▶ _SEITENAUSZUG_:
Postkartensprüche als Lebensentwurf
Ich bin eine Großstadtpflanze. Da bin ich ziemlich sicher. Von Halle in die Welt, immer weiter, immer größer. München, Berlin, New York, Kapstadt. Hauptsache groß, wild und voller Abenteuer. Doch seit eineinhalb Jahren ist alles anders: Ich wohne im Dorf. Nein, ich reise nicht täglich aus der brandenburgischen Pampa an, um in der Hauptstadt ,from nine to five‘ die Welt ein bisschen weiblicher zu machen. Ich habe mein Dorf in Berlin errichtet. Denn seit eineinhalb Jahren bin ich Mutter und erlebe, dass die alten Sprichwörter durchaus Berechtigung haben.
Zur Geburt erhielt ich von einer Freundin eine Glückwunschkarte mit der simplen Aufschrift: „It takes a village to raise a child.“ Schnell landete sie in dem großen Stapel von niedlichen Motivkarten zur Geburt – und der Spruch bohrte sich derweil immer schneller in mein Leben. Denn das Abenteuer Kind zu bestreiten ist gar nicht so leicht wie gedacht. Gerade dann, wenn man ambitioniert alles unter einen Hut bringen möchte: Supermama, Superunternehmerin, Superfrau, Superfreundin, Supertochter. „Alles super“ ist aber ein Lebensstatus, den man im Wirrwarr der Aufgaben, der neuen Rolle, der Verantwortung und der ewigen Selbstbewertung eigentlich nie erreicht. Die Lösung: Abgeben. Im Job. Und zu Hause.
Abgeben war nur leider in der Vergangenheit nicht gerade meine Stärke – zu sehr war ich getrieben vom Perfektionismus, dem Gedanken „das könntest du besser machen“ und dem Drang, dabei zu sein. Aber wie sollte ich das weiterhin so aufrechterhalten? Alles war doch plötzlich anders. Seit dem 30. September 2016, dem Tag der Geburt meines Sohnes, hat mich – ganz pathetisch – die bedingungslose Liebe übermannt. Sie hat mich weicher gemacht, meine Prioritäten auf den Kopf gestellt und mir statt Perfektionismus eine große Portion beruflichen Pragmatismus einverleibt. Und auch privat musste ich lernen, meine ganz eigenen Stereotype zu hinterfragen, emotional und persönlich. Fern des intellektuellen Diskurses, den wir hier bei EDITION F führen. Die Fragen: Bin ich als Mama wirklich die einzige, die das Beste fürs Kind will und bin ich die einzige, die das auch schafft?
Ein Hoch auf das Dorfleben
Mit der Geburt hat die Beziehung zu meiner Familie ein ganz neues Level erreicht. Mindestens an jedem Mittwoch reisten meine Mutter, meine Tante und mein Onkel an, um dem kleinen Caspar einen grandiosen Tag zu bereiten. Oft blieb meine Mutter sogar darüber hinaus, wenn die Termine von mir und meinem Mann mal wieder kollidierten. Herrlich. Und auch der Freundeskreis war plötzlich neu sortiert. Alle Eltern rückten näher an uns ran – es gibt Whatsapp-Gruppen, um uns auf Spielplätzen zu verabreden oder dringende Fragen rund ums Kind weit weg von Elternforen zu diskutieren. Die Babysitterbörse funktioniert bestens, ebenso wie die gegenseitigen Angebote, aufs Kind aufzupassen und auch Urlaube werden inzwischen gern in einer Elternrunde verbracht, die es jeder Mama und jedem Papa mal möglich macht, ein Essen in Ruhe zu genießen. Wer selber Kinder hat weiß, dass das ein wahres Geschenk ist.

▶ _BEREITGESTELLTE DATEN_:
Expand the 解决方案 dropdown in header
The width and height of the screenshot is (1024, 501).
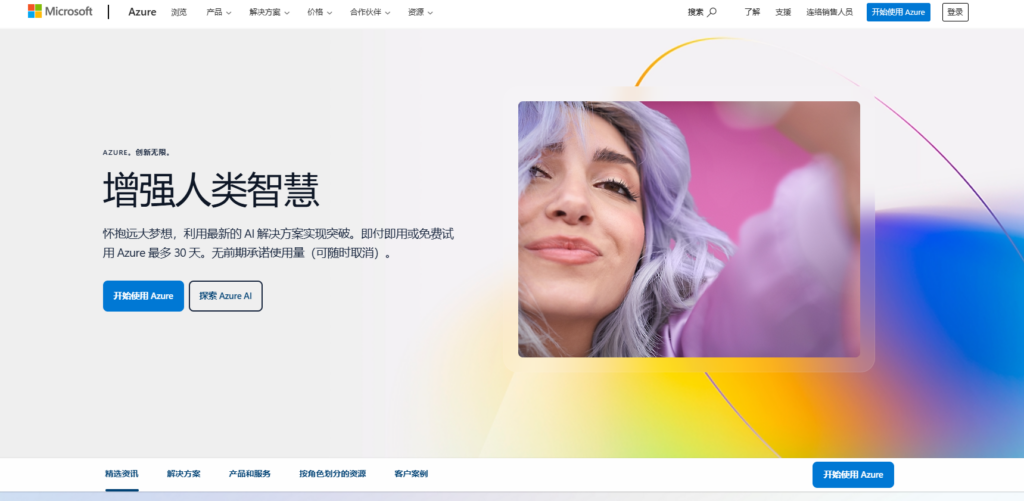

▶ _SCHRIFTLICHE AUFGABE_:
Fasse den Absatz im Seitenauszug, der mit „Mit der Geburt hat die Beziehung“ beginnt, als kurze Stichpunktliste zusammen. Die wichtigsten Fakten sollen erhalten bleiben.

▶ _ERGEBNIS DER AUFGABE_:
- Seit der Geburt ist die Beziehung zur Familie enger geworden.
- Mindestens jeden Mittwoch kamen Mutter, Tante und Onkel, um dem kleinen Caspar einen schönen Tag zu bereiten. Wenn sich die Termine der Eltern überschnitten, blieb die Mutter oft länger.
- Der Freundeskreis hat sich neu sortiert, und andere Eltern sind näher gerückt.
- In Whatsapp-Gruppen verabredet man sich auf Spielplätzen und bespricht dringende Fragen zum Kind abseits von Elternforen.
- Die Babysitterbörse und das gegenseitige Aufpassen auf die Kinder funktionieren bestens.
- Urlaube werden gern in einer Runde mit anderen Eltern verbracht. So kann jede Mutter und jeder Vater einmal in Ruhe essen, was für Eltern ein wahres Geschenk ist.